## SET TASK 1
Copy everything in the taxi data write-up from "In this project, I" down to "GB ::: 12,748,986 rows)." without changing a word.

** start PASSAGE TO READ **

In this project, I analyzed NYC taxi data from January 2015. The data was analyzed with IPython in a Jupyter Notebook.

I plotted the pickup locations for both yellow cabs and green cabs. I also compared the tip amount against the total fare and the total amount paid (which included the tip) for yellow cabs. The data was obtained from the NYC Taxi & Limousine Commission's website:

http://www.nyc.gov/html/tlc/html/about/trip_record_data.shtml

The data files I used were

 "green_tripdata_2015-01.csv" (243.3 MB ::: 1,508,501 rows) and
 "yellow_tripdata_2015-01.csv" (1.99 GB ::: 12,748,986 rows).


Data

I used the packages pandas, matplotlib.pyplot, urllib, os, csv, and scipy.stats.
#!/usr/bin/python

import numpy as np
import pandas as pd
import matplotlib.pyplot as plt
from urllib import urlopen
import os
import csv
import scipy.stats

%matplotlib inline
I saved the taxi data files locally.
#################
# Load taxi data files located in same directory as this notebook
#################
ParentDirectory = os.getcwd()
inputfile_g = os.path.join(ParentDirectory, "green_tripdata_2015-01.csv")
inputfile_y = os.path.join(ParentDirectory, "yellow_tripdata_2015-01.csv")

ydf = pd.read_csv(open(inputfile_y))
gdf = pd.read_csv(open(inputfile_g))
In case you want to load these files directly from the web (not recommended!):
#################
# Load taxi data files from the web
#################
ypage = urlopen("https://storage.googleapis.com/tlc-trip-data/2015/yellow_tripdata_2015-01.csv")
ydf = pd.read_csv(ypage)

gpage = urlopen("https://storage.googleapis.com/tlc-trip-data/2015/green_tripdata_2015-01.csv")
gdf = pd.read_csv(gpage)
Here is what the data looks like:
#################
# Show the first rows of the yellow taxi data
#################
ydf.head()
yellowcabhead.png
#################
# Show the first rows of the green taxi data
#################
gdf.head()
greencabhead


Pickup locations

I made the following scatter plots of the pickup locations for the yellow cabs and green cabs. There were many outliers outside New York's five boroughs, so I restricted the box to more tightly contain the box of New York city limits as stated here. The box determined by this source has
Lat/Lon Northwest: 40.917577, -74.25909
Lat/Lon Southeast: 40.477399, -73.700009

I used the box with the following corners for my scatter plots:
Lat/Lon Northwest: 40.997577, -74.259090
Lat/Lon Southeast: 40.517399, -73.600272

#################
# Extract the coordinates of each pick-up
#################
pydf = ydf[['pickup_latitude','pickup_longitude']]
pgdf = gdf[['Pickup_latitude','Pickup_longitude']]
Here are the first rows of the yellow taxi pickup location data:
#################
# Show the first rows of the yellow taxi location data
#################
print "Yellow taxis"

** end PASSAGE TO READ **

## SET TASK 2
Please output everything in the entries from the line containing "Ratgeber Kassensysteme (311, 613)" down to the end of the entries as a JSON list of strings, with one string per line and blank lines left out. Leave the pictures out of the list.

** start RECORDS TO PROCESS **

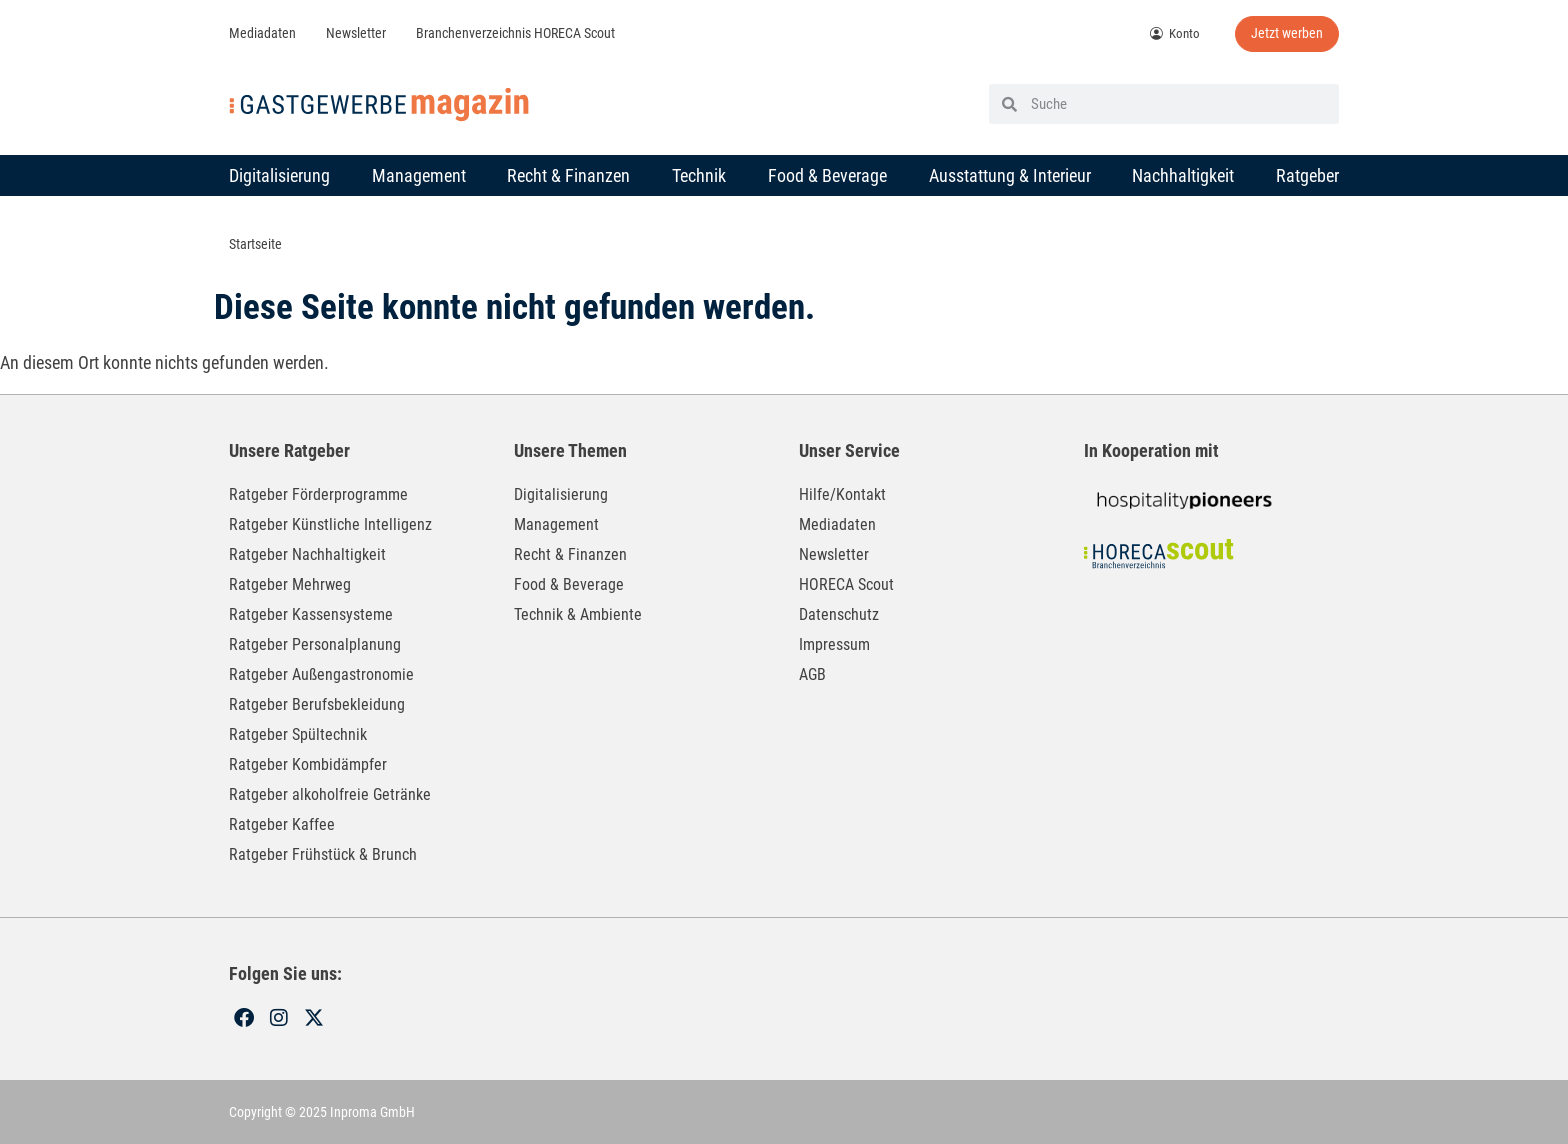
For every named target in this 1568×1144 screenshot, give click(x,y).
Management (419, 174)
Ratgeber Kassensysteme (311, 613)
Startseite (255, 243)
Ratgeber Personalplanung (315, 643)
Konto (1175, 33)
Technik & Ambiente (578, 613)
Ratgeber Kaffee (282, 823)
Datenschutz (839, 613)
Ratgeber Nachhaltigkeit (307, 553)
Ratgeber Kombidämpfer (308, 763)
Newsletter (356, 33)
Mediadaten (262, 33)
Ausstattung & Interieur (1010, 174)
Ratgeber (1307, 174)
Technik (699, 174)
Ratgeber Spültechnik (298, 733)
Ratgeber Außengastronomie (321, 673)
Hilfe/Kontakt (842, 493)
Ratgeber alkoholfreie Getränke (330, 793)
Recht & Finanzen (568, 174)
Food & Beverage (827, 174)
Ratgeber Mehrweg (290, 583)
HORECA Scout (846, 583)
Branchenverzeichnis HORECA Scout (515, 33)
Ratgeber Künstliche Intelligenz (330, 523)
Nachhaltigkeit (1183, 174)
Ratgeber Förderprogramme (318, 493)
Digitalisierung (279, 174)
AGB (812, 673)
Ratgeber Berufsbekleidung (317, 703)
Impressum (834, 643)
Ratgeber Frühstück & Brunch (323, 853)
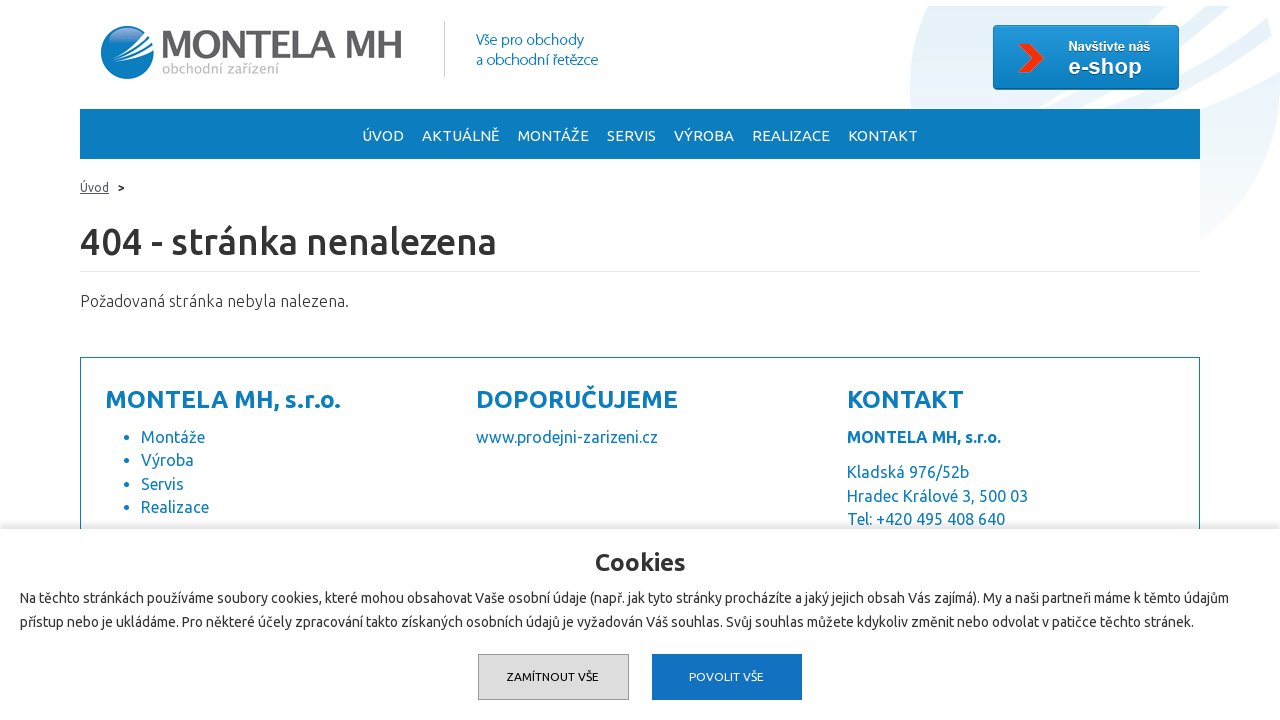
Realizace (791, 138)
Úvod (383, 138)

** end RECORDS TO PROCESS **

## EXERCISE ANSWER 1
In this project, I analyzed NYC taxi data from January 2015. The data was analyzed with IPython in a Jupyter Notebook.

I plotted the pickup locations for both yellow cabs and green cabs. I also compared the tip amount against the total fare and the total amount paid (which included the tip) for yellow cabs. The data was obtained from the NYC Taxi & Limousine Commission's website:

http://www.nyc.gov/html/tlc/html/about/trip_record_data.shtml

The data files I used were

 "green_tripdata_2015-01.csv" (243.3 MB ::: 1,508,501 rows) and
 "yellow_tripdata_2015-01.csv" (1.99 GB ::: 12,748,986 rows).

## EXERCISE ANSWER 2
[
  "Ratgeber Kassensysteme (311, 613)",
  "Startseite (255, 243)",
  "Ratgeber Personalplanung (315, 643)",
  "Konto (1175, 33)",
  "Technik & Ambiente (578, 613)",
  "Ratgeber Kaffee (282, 823)",
  "Datenschutz (839, 613)",
  "Ratgeber Nachhaltigkeit (307, 553)",
  "Ratgeber Kombidämpfer (308, 763)",
  "Newsletter (356, 33)",
  "Mediadaten (262, 33)",
  "Ausstattung & Interieur (1010, 174)",
  "Ratgeber (1307, 174)",
  "Technik (699, 174)",
  "Ratgeber Spültechnik (298, 733)",
  "Ratgeber Außengastronomie (321, 673)",
  "Hilfe/Kontakt (842, 493)",
  "Ratgeber alkoholfreie Getränke (330, 793)",
  "Recht & Finanzen (568, 174)",
  "Food & Beverage (827, 174)",
  "Ratgeber Mehrweg (290, 583)",
  "HORECA Scout (846, 583)",
  "Branchenverzeichnis HORECA Scout (515, 33)",
  "Ratgeber Künstliche Intelligenz (330, 523)",
  "Nachhaltigkeit (1183, 174)",
  "Ratgeber Förderprogramme (318, 493)",
  "Digitalisierung (279, 174)",
  "AGB (812, 673)",
  "Ratgeber Berufsbekleidung (317, 703)",
  "Impressum (834, 643)",
  "Ratgeber Frühstück & Brunch (323, 853)",
  "Realizace (791, 138)",
  "Úvod (383, 138)"
]